Ciaran Carson

Ciaran Gerard Carson ( born October 9, 1948 in Belfast ) is a Northern Irish writer. His award-winning poetry combines the traditional Irish storytelling with postmodern elements.

Life and work

Ciaran Carson grew up as the son of a postman on in one of the few Irish-speaking families in Belfast. He took in 1967 to study at Queen's University of Belfast and worked from 1975 for the Arts Council of Northern Ireland. In 1998 he became a professor at Queen's University and is there since 2003 also director of the Seamus Heaney Centre for Poetry.

His first volume of poetry, The New Estate ( 1976) was awarded the Eric Gregory Award. For The Irish for No (1987 ) Carson was awarded the Alice Hunt Bartlett Award for Belfast Confetti (1990 ) the Irish Literature Prize for Poetry of the Irish Times, for First Language ( 1993), the TS Eliot Prize and receive breaking news (2003) the Forward Poetry Prize. Characteristic of his poems are the long verses and the wealth of allusions and details. His subjects are mainly Belfast and language.

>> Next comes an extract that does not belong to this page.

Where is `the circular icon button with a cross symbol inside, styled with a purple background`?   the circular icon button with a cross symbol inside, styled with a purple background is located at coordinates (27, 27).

Since the 1990s, Carson also emerged through prose publications. He authored two books on Irish traditional music, a work about his home city of Belfast, the story Fishing for Amber and the novels Shamrock Tea and The Pen Friend. In addition, Carson has worked as a translator and an honorary member of the Irish Translators 'and Interpreters' Association and a member of Aosdána. He transferred among others, Dante's Inferno and the Táin Bó Cúailnge into English.